--- Material for this exercise ---
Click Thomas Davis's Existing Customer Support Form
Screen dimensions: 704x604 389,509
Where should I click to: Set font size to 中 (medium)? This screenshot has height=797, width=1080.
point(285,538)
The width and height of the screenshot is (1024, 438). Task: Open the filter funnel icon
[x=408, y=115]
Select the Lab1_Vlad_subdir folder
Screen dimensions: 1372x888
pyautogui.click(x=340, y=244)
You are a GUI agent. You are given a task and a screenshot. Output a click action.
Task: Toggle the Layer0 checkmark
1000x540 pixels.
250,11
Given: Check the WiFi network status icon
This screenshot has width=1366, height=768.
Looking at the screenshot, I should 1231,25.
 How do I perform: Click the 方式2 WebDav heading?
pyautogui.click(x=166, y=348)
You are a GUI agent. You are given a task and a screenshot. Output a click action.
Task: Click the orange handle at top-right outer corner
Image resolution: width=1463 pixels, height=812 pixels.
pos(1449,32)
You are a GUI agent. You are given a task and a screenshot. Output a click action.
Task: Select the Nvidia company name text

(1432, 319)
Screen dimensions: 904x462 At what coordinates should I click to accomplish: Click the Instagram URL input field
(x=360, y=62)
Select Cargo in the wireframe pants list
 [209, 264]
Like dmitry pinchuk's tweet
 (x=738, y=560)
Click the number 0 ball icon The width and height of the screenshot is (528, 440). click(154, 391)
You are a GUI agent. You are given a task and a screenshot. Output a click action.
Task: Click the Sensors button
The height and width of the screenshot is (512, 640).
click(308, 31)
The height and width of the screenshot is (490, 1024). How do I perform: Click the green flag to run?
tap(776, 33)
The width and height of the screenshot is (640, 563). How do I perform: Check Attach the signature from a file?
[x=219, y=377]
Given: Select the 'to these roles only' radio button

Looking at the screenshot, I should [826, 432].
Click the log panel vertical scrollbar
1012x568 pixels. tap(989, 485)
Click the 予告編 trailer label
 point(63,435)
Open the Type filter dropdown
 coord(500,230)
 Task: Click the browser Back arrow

--- What to do ---
Please rewrite all of the entries above, replacing "GUI agent" with "interface agent" wherever it occurs and leaving everything else unchanged.

--- Written answer ---
Click Thomas Davis's Existing Customer Support Form
Screen dimensions: 704x604 389,509
Where should I click to: Set font size to 中 (medium)? This screenshot has height=797, width=1080.
point(285,538)
The width and height of the screenshot is (1024, 438). Task: Open the filter funnel icon
[x=408, y=115]
Select the Lab1_Vlad_subdir folder
Screen dimensions: 1372x888
pyautogui.click(x=340, y=244)
You are a interface agent. You are given a task and a screenshot. Output a click action.
Task: Toggle the Layer0 checkmark
1000x540 pixels.
250,11
Given: Check the WiFi network status icon
This screenshot has width=1366, height=768.
Looking at the screenshot, I should 1231,25.
 How do I perform: Click the 方式2 WebDav heading?
pyautogui.click(x=166, y=348)
You are a interface agent. You are given a task and a screenshot. Output a click action.
Task: Click the orange handle at top-right outer corner
Image resolution: width=1463 pixels, height=812 pixels.
pos(1449,32)
You are a interface agent. You are given a task and a screenshot. Output a click action.
Task: Select the Nvidia company name text

(1432, 319)
Screen dimensions: 904x462 At what coordinates should I click to accomplish: Click the Instagram URL input field
(x=360, y=62)
Select Cargo in the wireframe pants list
 [209, 264]
Like dmitry pinchuk's tweet
 (x=738, y=560)
Click the number 0 ball icon The width and height of the screenshot is (528, 440). click(154, 391)
You are a interface agent. You are given a task and a screenshot. Output a click action.
Task: Click the Sensors button
The height and width of the screenshot is (512, 640).
click(308, 31)
The height and width of the screenshot is (490, 1024). How do I perform: Click the green flag to run?
tap(776, 33)
The width and height of the screenshot is (640, 563). How do I perform: Check Attach the signature from a file?
[x=219, y=377]
Given: Select the 'to these roles only' radio button

Looking at the screenshot, I should [826, 432].
Click the log panel vertical scrollbar
1012x568 pixels. tap(989, 485)
Click the 予告編 trailer label
 point(63,435)
Open the Type filter dropdown
 coord(500,230)
 Task: Click the browser Back arrow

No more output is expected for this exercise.